Seguramente sea una cuestión meramente personal, pero cada vez que veo una película y leo la agorera palabra "remake", se me tuerce el gesto. Salvando quizá Scarface, siempre en toda la historia del cine el nuevo producto ha revelado una evidente merma de calidad e innecesarias vueltas de tuerca para de algún modo diferenciarse del original cuando, en realidad, si este ya era bueno en sí y contenía esa esencia que le hacía único... ¿Qué necesidad había de revisarlo? Pues algo parecido ocurre con las transcripciones de Liszt. ¿Realmente necesitamos llevar al piano Ernani o Lucia di Lammermoor? Quiero decir, ¿Hay alguien que recién escuchada una Novena de Beethoven por Furtwängler, Abbado, Haitink o Frühbeck de Burgos por ejemplo, se haya dicho: "esto esta bien sí, pero como la transcripción de Liszt no hay nada"? Entonces, si se pretendía que este fuera "un concierto para la historia", ¿por qué traer el Schubert revisionado en vez del original?

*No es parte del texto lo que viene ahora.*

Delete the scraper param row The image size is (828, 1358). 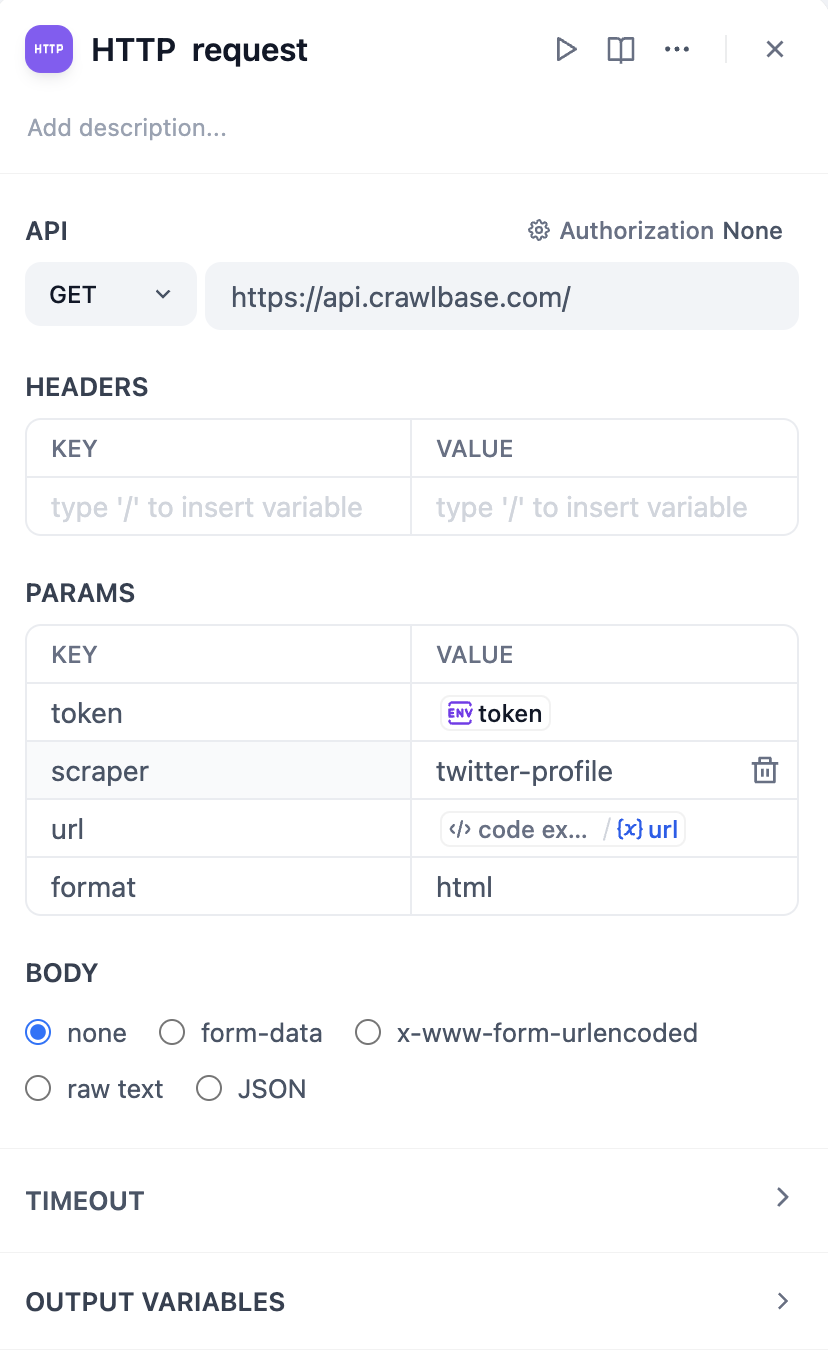click(x=765, y=771)
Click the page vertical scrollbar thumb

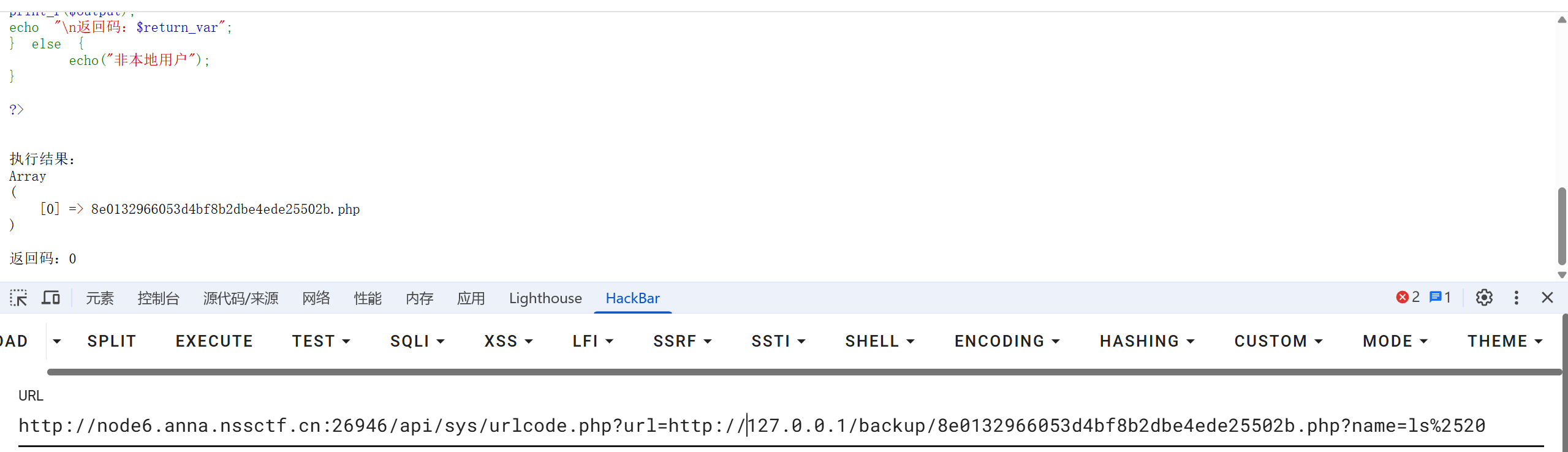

La grandeza de la Fantasia Wanderer original radica en que, precisamente con todos esos acordes en fortissimo, esos sforzando, ese maravilloso "fuoco" que impelen al intérprete a jugar con una expresividad, lirismo y virtuosismo ténico requeridos por igual, se consigue crear una textura, un sonido, digamos que efectivamente orquestal. Si desproveemos al piano de parte de ello y se lo encomendamos precisamente a una orquesta, ya no es lo mismo, no tiene gracia y ya no escuchamos a Schubert sino a Liszt haciendo de las suyas.
Si a ello sumamos la interpretación de Christopher Park, de lectura ciertamente impersonal aunque correcta, blanda en acentos (Liszt tiene parte de culpa) y con un pedal un tanto cuestionable, el resultado final muestra las claras evidencias de por qué desmerece tanto del original.
En la segunda parte, una obra como la Quinta Sinfonía de Tchaikovsky, todo un clásico ya de la programación madrileña. En los oídos del público que más se prodigue por el Auditorio Nacional aún resonarán las interpretaciones que hace tan sólo un año tuvieron lugar en él: Temirkanov, Gergiev o Mehta. Eschenbach no puede superar junto a la ONE algunas de estas y su visión tchaikovskiana no quedará por encima de tantas otras versiones históricas, pero con él podemos disfrutar de un buen Tchaikovsky. Su clara concepción, su fraseo, su visión de la obra como concepto y el contraste de tempi dan buena cuenta de ello. No obstante, no encontramos aquí un abandono ante la Divina Providencia, el destino no alcanza al oyente, y digamos que la lectura del alemán no va más allá, algo que se esperaba y que dejó en parte con una fría sensación. Quizá se requería más de su paso por el podio de la ONE o tal vez el público no supo tampoco entrar en su juego de dinámicas, ocupándose por su parte de destrozar cada intento de Eschenbach por crear una pausa, una suspensión del sonido, por pequeña que fuera, con toses de todos los colores e incluso aplausos cuando no correspondían. De esta manera, escuchamos una lectura donde los momentos más pausados quedaron diluidos en contraste con los rápidos, verdaderamente marcados, quedándonos como decía con la impresión de que el destino no nos alcanza, nos traspasa y continuamos nuestro camino, como entiendo que ha de ser la sensación tras una Quinta de Tchaikovsky, sino que por esta vez nos arrolló. El destino es lo que tiene, a veces aunque nos guste, no es lo esperado.